The recent violence comes in the wake of earlier attacks against Israeli forces by extremist settlers, and a constant barrage of assaults on Palestinians. Some of these attacks have been videotaped in a manner that suggests Israeli forces on the scene stood by impassively. Attacks have also been spreading to target Christian sites including churches and monasteries.

“Price tag” violence has become part of a deep-seated culture of hatred and impunity on the part of Jewish Israeli extremists. Like the racist Ku Klux Klan in the American deep south during the civil rights era, violent settlers are encouraged by incitement from radical establishment figures and operate under a well-founded belief that the system will not act systematically or forcefully to restrain or punish them in most cases.

This atmosphere of impunity, and even encouragement, was dramatically illustrated by a celebratory sendoff at an Israeli settlement over the weekend for a man convicted of severely abusing a Palestinian teenager. The event honoring this thug was attended by local settler leaders and rabbis, and by a member of the Knesset.

One of these rabbis, the notorious extremist Dov Lior, encouraged the assassination of former Prime Minister Yitzhak Rabin and is noted for violent and racist statements against Arabs and other Gentiles. He serves as the head of the “Council of Rabbis of Judea and Samaria” (settler rhetoric for the occupied West Bank), and is employed by the Israeli government as the rabbi of the Kiryat Arba settlement. Among many other extreme statements, he endorsed a book by another radical settler rabbi that advocated the killing of Gentiles, including infants, “if it is clear that they will grow up to harm us.”

It is true that such extremism doesn’t characterize all, or perhaps even most, Israeli settlers. But this mentality is part and parcel of the settlement movement and nothing effective is being done either by that movement or by the Israeli state to seriously counteract the continued growth of such hatred and extremism. The Israeli police on several occasions have announced the establishment of units to focus on such extremism, but this does not appear to have done anything so far to restrain or counteract the flourishing of the culture of violence, hate and impunity.

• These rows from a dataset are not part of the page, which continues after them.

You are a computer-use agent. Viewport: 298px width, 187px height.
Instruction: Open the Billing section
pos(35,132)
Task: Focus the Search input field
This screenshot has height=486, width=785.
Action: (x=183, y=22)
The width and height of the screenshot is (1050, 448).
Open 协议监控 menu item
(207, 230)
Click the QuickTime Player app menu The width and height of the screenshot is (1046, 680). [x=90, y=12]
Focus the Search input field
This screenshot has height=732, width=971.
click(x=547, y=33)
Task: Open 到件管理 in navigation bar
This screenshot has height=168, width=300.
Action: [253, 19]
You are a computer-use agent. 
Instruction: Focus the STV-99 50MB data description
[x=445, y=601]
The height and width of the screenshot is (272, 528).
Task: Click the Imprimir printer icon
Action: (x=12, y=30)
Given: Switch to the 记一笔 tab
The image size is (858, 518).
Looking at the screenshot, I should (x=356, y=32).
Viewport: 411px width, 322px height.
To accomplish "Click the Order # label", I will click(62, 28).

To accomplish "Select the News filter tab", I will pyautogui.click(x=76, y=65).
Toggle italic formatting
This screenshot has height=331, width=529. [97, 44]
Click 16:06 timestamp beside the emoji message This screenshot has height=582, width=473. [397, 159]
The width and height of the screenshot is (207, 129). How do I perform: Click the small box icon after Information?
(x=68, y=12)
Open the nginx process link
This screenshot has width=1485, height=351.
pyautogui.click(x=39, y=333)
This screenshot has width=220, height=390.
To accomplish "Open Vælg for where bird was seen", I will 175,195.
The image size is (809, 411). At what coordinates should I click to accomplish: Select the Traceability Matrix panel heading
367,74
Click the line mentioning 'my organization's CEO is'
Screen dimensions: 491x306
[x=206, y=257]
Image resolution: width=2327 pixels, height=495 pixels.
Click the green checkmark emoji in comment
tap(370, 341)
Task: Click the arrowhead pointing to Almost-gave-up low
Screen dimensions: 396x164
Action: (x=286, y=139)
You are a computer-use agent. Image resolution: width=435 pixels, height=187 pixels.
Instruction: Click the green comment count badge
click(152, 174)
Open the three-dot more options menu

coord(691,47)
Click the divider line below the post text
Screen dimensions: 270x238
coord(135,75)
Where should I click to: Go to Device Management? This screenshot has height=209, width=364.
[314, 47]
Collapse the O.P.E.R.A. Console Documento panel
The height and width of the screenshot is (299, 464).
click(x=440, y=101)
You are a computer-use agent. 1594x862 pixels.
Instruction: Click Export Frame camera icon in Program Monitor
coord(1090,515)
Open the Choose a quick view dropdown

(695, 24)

In his recent U.N. speech, which was basically a litany of familiar and mostly justified complaints, Palestinian President Mahmoud Abbas led with the issue of settler violence. But it’s not clear was what, exactly, Abbas can do about it other than complain. Prime Minister Salam Fayyad has also repeatedly stated that these attacks, along with Israeli government incursions into Palestinian ruled areas, constitute some of the most serious threats to the credibility of the Palestinian Authority.

These attacks are intended to send a message to Palestinians that they live under Israeli occupation and that there is little or nothing they can do to protect themselves from settler rampages. Given that the Israeli government typically offers little more than rhetorical condemnations of this violence, that message is being received loud and clear. It therefore constitutes one of the gravest threats to the promotion of a culture of peace, and stability on the ground, between Israel and the Palestinians, as it enacts the relationship of dominance and subordination inherent in the occupation on a daily basis.

Other Israelis need not wonder how or why such attacks take place. They are the inevitable byproducts of the occupation itself, the culture it promotes, and the rhetoric and mentality of the settler movement that is so generously subsidized and protected by the state itself. But because they are such a direct and grave threat to the rule of law, the cultural health of its society, and prospects for peace, settler terrorism is profoundly antithetical to Israel’s real interests. And until the Israeli government finally decides to act decisively against the violence and the culture that informs it, rather than coddling and subsidizing them, the problem is only going to get worse.